- Written request -
How many lines in the records below contain the word "chevron"? Reply with the number alone.

☆ ☆ ☆

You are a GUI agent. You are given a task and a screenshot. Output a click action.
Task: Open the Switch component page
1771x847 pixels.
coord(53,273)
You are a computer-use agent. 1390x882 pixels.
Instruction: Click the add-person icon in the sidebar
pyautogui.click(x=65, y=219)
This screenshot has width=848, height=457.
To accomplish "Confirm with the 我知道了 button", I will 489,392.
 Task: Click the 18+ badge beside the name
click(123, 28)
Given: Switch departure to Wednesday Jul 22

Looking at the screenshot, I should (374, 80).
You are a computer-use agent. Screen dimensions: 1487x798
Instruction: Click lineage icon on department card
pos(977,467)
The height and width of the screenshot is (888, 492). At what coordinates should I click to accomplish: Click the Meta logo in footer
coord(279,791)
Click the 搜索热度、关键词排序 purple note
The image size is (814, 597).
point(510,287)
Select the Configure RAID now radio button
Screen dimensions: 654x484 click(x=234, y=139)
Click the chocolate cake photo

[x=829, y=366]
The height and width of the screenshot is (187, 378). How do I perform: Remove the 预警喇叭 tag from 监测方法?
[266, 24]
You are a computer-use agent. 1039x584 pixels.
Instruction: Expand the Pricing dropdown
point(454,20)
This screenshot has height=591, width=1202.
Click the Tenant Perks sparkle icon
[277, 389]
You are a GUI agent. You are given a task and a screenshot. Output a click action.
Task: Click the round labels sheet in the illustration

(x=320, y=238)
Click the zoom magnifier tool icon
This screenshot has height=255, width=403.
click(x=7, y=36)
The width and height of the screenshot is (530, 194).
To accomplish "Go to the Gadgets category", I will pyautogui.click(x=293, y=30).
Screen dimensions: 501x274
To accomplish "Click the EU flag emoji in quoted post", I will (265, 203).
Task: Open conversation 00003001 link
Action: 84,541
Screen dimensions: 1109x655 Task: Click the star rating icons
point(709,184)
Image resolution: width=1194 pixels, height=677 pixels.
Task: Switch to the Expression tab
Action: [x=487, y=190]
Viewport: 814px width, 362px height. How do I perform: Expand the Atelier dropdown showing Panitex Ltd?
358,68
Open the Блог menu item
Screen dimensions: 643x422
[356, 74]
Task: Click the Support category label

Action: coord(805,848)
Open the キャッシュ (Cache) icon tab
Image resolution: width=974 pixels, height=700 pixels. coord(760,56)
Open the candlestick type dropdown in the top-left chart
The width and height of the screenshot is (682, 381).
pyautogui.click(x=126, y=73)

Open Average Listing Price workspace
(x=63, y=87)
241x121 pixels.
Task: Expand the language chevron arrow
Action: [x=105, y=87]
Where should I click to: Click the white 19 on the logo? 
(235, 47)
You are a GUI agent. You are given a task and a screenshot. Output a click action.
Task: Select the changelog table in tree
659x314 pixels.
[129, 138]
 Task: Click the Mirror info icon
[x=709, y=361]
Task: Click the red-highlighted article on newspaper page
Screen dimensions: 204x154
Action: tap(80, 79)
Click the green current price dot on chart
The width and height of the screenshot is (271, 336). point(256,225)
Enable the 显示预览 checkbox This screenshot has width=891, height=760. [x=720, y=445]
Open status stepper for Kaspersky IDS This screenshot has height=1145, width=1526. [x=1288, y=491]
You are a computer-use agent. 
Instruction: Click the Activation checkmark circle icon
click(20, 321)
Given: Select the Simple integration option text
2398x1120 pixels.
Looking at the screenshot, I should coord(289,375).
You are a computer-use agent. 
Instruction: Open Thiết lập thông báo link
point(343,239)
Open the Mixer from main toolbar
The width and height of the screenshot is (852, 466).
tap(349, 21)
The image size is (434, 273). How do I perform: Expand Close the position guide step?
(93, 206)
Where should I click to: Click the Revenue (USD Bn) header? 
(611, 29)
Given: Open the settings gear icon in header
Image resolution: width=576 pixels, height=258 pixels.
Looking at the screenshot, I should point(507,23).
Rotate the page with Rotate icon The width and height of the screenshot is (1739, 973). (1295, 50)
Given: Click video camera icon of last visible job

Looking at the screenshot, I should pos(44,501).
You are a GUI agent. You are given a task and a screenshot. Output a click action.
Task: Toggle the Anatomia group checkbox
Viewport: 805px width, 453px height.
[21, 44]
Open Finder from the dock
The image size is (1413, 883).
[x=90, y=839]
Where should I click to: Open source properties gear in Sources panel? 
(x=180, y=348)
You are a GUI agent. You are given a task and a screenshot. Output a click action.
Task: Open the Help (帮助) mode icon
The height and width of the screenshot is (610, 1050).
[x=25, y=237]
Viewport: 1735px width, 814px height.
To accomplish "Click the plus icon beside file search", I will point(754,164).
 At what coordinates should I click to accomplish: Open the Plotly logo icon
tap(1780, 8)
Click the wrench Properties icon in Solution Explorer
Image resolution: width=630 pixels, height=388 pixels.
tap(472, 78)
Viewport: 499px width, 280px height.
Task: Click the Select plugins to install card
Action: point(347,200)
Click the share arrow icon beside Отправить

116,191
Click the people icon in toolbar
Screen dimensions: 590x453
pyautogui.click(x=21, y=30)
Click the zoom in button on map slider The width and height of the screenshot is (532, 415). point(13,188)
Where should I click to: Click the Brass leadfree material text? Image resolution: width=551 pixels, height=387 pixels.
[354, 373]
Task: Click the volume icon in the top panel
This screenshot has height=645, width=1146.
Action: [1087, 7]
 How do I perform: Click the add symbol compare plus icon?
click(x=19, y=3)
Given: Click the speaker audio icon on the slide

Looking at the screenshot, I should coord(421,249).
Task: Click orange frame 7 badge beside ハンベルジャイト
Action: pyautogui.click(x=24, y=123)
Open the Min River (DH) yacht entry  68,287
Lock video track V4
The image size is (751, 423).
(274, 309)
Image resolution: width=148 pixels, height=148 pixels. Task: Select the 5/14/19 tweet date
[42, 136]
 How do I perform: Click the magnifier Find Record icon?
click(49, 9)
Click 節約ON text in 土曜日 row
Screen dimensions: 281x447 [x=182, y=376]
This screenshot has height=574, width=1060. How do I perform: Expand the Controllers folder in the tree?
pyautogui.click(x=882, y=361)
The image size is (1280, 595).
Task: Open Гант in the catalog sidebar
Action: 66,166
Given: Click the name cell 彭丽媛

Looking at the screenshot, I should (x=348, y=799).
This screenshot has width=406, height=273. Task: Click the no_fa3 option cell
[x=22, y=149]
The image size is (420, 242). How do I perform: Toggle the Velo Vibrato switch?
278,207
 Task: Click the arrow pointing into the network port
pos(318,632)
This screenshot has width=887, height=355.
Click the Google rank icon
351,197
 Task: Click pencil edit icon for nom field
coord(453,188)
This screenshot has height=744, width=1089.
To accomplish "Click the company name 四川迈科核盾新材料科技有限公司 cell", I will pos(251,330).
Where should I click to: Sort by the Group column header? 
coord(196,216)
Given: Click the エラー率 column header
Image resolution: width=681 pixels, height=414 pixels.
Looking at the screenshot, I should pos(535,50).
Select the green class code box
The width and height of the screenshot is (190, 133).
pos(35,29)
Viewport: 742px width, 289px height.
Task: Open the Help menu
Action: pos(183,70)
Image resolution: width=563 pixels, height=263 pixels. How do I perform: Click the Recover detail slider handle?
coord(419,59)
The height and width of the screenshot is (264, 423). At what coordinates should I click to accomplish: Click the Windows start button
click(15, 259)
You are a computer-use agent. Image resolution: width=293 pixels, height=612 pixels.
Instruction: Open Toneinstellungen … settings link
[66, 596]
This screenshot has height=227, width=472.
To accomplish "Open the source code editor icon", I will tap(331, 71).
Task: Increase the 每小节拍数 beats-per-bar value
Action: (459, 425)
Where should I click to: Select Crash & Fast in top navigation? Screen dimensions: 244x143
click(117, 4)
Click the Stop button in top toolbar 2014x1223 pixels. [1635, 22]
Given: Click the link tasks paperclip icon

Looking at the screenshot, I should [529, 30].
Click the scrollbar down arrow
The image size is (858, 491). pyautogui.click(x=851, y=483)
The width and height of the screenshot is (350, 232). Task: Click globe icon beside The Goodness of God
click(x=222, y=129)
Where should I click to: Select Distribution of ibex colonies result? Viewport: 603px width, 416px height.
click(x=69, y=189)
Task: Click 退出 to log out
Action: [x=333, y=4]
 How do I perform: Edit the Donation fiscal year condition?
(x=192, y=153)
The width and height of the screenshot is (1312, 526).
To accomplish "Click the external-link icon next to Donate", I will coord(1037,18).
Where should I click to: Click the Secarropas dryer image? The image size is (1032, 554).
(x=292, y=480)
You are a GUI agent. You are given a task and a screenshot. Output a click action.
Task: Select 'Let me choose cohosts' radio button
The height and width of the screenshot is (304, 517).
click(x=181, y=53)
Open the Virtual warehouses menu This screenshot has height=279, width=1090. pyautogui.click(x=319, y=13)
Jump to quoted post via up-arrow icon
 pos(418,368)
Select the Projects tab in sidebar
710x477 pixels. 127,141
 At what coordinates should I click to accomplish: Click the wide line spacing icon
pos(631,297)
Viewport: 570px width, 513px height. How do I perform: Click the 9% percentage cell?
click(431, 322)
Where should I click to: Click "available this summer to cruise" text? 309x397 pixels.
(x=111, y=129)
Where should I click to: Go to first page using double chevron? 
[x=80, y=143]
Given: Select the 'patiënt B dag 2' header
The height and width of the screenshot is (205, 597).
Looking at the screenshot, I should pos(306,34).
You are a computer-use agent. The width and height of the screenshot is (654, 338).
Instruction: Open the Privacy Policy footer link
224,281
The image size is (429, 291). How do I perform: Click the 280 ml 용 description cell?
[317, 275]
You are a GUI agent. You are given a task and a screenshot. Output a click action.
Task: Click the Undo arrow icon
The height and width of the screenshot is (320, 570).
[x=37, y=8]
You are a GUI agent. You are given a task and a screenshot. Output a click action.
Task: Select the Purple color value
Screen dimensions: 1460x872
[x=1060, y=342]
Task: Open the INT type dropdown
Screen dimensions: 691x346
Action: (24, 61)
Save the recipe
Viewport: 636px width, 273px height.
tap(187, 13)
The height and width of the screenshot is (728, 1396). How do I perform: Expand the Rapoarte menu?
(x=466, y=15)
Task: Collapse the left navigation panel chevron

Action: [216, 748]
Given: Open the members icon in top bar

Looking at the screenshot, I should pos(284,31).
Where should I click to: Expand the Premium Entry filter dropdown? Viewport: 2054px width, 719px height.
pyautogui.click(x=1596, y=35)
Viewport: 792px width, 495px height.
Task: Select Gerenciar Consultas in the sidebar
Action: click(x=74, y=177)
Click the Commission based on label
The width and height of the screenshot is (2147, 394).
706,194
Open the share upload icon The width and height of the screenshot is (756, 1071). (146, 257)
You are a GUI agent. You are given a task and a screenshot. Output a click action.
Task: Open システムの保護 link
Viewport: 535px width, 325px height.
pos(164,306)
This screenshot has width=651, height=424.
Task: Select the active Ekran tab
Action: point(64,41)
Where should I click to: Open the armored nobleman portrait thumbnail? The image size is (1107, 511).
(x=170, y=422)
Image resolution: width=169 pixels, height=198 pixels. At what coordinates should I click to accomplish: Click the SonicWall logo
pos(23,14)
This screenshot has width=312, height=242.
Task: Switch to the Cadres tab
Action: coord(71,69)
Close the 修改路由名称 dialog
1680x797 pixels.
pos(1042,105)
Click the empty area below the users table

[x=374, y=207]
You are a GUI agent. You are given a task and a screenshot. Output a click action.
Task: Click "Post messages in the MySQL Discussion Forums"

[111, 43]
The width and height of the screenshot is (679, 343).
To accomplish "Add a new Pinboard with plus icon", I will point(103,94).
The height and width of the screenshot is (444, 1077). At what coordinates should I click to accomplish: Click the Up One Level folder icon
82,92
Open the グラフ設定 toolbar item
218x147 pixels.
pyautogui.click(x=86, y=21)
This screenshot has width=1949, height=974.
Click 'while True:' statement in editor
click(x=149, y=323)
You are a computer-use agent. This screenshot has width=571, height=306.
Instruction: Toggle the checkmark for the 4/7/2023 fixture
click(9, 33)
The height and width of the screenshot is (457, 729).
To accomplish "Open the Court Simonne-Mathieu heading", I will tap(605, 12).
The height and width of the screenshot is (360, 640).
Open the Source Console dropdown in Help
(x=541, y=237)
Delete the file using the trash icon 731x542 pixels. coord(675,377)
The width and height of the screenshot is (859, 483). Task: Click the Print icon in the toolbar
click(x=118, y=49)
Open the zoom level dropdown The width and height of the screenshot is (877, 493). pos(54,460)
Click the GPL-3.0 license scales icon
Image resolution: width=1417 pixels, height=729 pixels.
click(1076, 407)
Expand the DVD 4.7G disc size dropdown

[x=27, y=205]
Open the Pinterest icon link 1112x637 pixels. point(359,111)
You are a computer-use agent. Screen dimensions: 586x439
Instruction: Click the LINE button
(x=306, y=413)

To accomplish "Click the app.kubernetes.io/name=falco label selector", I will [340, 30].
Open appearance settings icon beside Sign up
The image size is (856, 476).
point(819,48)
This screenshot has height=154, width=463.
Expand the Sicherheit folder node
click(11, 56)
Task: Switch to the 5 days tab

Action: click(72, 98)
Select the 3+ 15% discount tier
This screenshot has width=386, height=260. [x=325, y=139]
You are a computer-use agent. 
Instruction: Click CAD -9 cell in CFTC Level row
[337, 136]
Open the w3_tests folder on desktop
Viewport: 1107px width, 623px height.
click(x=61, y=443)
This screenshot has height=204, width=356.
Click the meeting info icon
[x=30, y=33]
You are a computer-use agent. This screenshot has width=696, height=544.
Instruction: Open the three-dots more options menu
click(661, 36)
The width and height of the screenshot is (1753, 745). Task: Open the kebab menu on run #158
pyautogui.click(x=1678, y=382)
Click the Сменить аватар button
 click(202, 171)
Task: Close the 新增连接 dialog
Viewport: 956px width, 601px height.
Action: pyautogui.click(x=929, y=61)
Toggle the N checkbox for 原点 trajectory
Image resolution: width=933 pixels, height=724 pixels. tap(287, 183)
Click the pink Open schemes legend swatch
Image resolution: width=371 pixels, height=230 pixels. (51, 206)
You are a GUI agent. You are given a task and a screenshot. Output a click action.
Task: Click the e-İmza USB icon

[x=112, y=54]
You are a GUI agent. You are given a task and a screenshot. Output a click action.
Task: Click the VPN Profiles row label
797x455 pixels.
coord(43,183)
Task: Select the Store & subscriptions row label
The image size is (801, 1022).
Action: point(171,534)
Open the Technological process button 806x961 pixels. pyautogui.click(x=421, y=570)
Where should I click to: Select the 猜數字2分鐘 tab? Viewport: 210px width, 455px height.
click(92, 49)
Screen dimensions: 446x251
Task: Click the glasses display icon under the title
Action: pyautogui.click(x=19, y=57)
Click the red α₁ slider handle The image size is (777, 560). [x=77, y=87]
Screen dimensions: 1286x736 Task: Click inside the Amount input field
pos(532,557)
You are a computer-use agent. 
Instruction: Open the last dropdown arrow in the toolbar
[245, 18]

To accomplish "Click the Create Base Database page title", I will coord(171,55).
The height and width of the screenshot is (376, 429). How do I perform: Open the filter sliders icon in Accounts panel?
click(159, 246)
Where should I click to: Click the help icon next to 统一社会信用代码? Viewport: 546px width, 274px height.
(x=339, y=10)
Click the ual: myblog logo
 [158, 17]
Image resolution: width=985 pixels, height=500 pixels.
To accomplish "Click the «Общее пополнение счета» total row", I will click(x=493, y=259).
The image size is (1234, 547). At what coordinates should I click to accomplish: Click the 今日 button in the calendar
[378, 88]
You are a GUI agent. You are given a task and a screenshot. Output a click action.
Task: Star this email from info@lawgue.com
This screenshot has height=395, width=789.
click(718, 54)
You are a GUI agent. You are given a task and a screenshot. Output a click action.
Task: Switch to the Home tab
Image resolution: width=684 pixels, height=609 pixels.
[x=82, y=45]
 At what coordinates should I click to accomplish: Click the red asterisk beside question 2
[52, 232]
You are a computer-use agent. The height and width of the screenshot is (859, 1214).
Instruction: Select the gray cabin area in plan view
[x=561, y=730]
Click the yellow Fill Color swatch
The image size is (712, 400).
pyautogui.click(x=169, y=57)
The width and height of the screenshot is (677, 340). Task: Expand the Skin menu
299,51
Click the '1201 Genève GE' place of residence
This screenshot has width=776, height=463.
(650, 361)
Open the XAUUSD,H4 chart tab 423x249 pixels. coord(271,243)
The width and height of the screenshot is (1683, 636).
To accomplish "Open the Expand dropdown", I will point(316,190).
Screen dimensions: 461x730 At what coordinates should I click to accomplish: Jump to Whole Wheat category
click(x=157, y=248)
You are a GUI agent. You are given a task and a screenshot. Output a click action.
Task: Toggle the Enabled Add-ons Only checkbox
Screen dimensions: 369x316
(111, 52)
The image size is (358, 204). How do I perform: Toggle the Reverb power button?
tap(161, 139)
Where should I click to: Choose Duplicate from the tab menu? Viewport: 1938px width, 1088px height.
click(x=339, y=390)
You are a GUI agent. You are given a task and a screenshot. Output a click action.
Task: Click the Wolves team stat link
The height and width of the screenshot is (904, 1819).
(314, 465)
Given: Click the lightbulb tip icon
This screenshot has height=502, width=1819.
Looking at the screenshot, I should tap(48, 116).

☆ ☆ ☆

- Response for this exercise -
3